The forum was prompted by a Economic Policy Institute study finding that the rate of unemployed African Americans in Minneapolis is three-times that of whites, the highest disparity in the country.

Experts told commission members that graduation rates and other indicators show the problem may worsen.

The Washington, D.C.-based institute measured unemployment in the nation's 50 largest metropolitan areas to find that the disparity between whites and blacks is highest in Minneapolis and Memphis, Tenn.

State Demographer Tom Gillaspy said the findings are similar to those measured by the U.S. Census for all of Minnesota.

Gillaspy told the Civil Rights Commission's local advisory panel the unemployment rate among Minnesota's white workers is about 7 percent but is 20 percent for African Americans.

He said the state's declining high school graduation rate may worsen the problem. Seventy-six percent of the state's white high school students graduate, Gillaspy said. Graduation rates for Minnesota's African American, Latino and American Indian residents are much lower.

"About half of our children are graduating from high school, for the American Indian population it's slightly below 50 percent at 47 percent."

A wave of Baby Boomer expected to retire in upcoming years will open up employment for younger workers, Gillaspy said.

However, he said that scenario poses a problem as well, as too many Minnesotans, especially minority residents, lack the training to fill the jobs coming open.

"That differential is driving some of the unemployment rate," he said.

Minneapolis officials did not shrink from acknowledging the minority unemployment gap.

Mark Brinda, the city's workforce manager, suggested discrimination is a factor.

Brinda noted that as recently as 50 years ago, the city had explicit hiring and housing exclusions directed at Jewish people.

Those formal barriers have disappeared, but Brinda says intolerant attitudes have not.

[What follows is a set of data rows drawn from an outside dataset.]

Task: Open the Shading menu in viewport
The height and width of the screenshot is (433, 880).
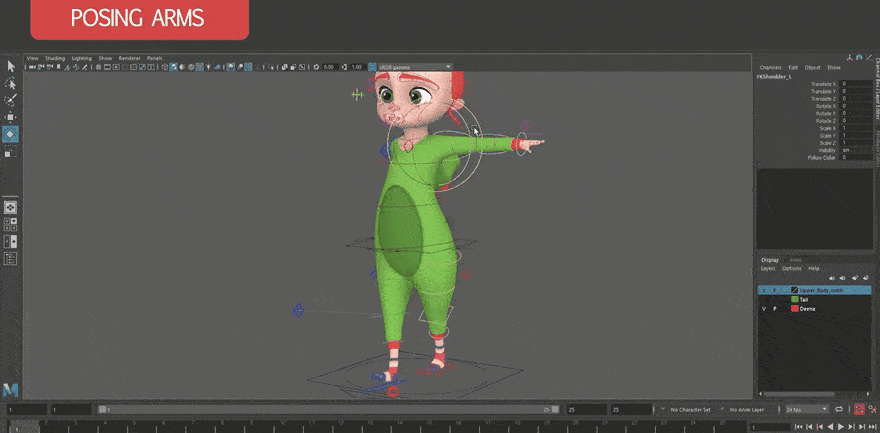Action: (x=54, y=58)
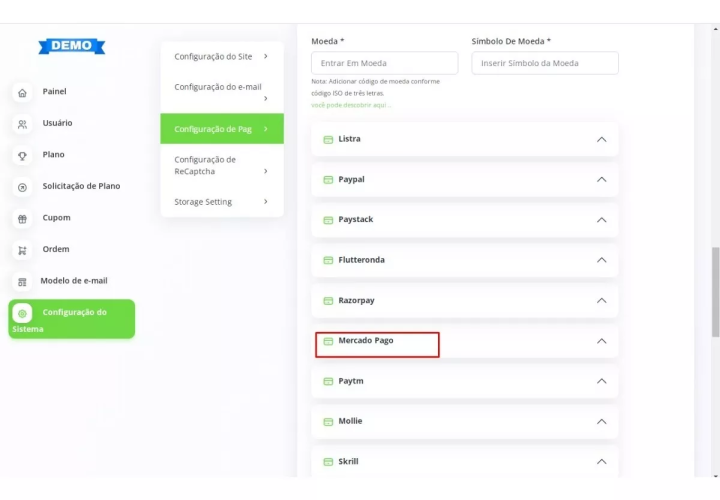Click the Usuário people icon
The width and height of the screenshot is (720, 500).
[23, 124]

"While this trend has thankfully changed for the Twin Cities Jewish community and formal job discrimination has ended, (it) does not appear to be the same trend with this 'insider, outsider' in the workforce when we look at blacks, American Indians, Asian Americans and Hispanics," Brinda said. "Today it seems to be, from my perspective, much more systemic, structural, embedded within institutions, making it much harder to identify and more easy to deny."

Minneapolis Mayor R.T. Rybak earlier this week mentioned the unemployment gap was a serious problem. He proposed expanding the city's work experience program for young people.

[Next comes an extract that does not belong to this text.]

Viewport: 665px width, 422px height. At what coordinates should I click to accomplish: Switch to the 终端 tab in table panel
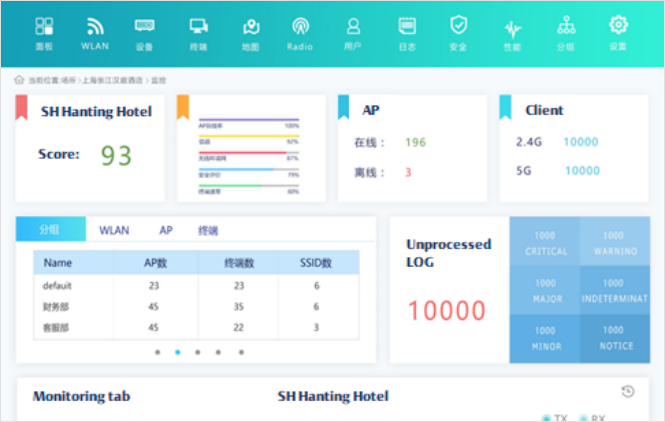coord(208,230)
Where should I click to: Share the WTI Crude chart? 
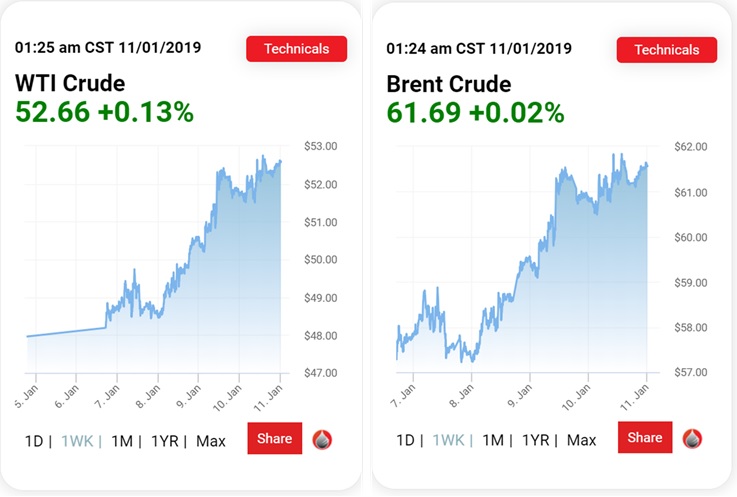coord(274,438)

The Civil Rights Commission panel also heard that state laws are making it more difficult for African Americans with a criminal record to find work. African Americans are disproportionately represented in the number of people in jail or on probation.

Pamela Alexander, a Hennepin County judge for 25 years, now directs the Minneapolis-based study group Council on Crime and Justice.

Alexander said the growth in state-mandated hiring restrictions is a barrier for African Americans with a criminal record, but who get out of prison, go back to school, only to find out on completion they still can't get a job.

"These statutory barriers have become so numerous, complex and onerous — there's now over 350 —  that we have now reached the sad state of affairs where young people trying to better their lives through education are not informed that their past mistakes will keep them from working in certain occupations until they have already invested their time, their money and their hopes in their dreams," Alexander said.

The local Civil Rights Commission panel also heard from local minority-owned businesses and educators.

The comments go to the U.S. Civil Rights Commission, which will circulate the findings to various groups and seek suggestions for remedies.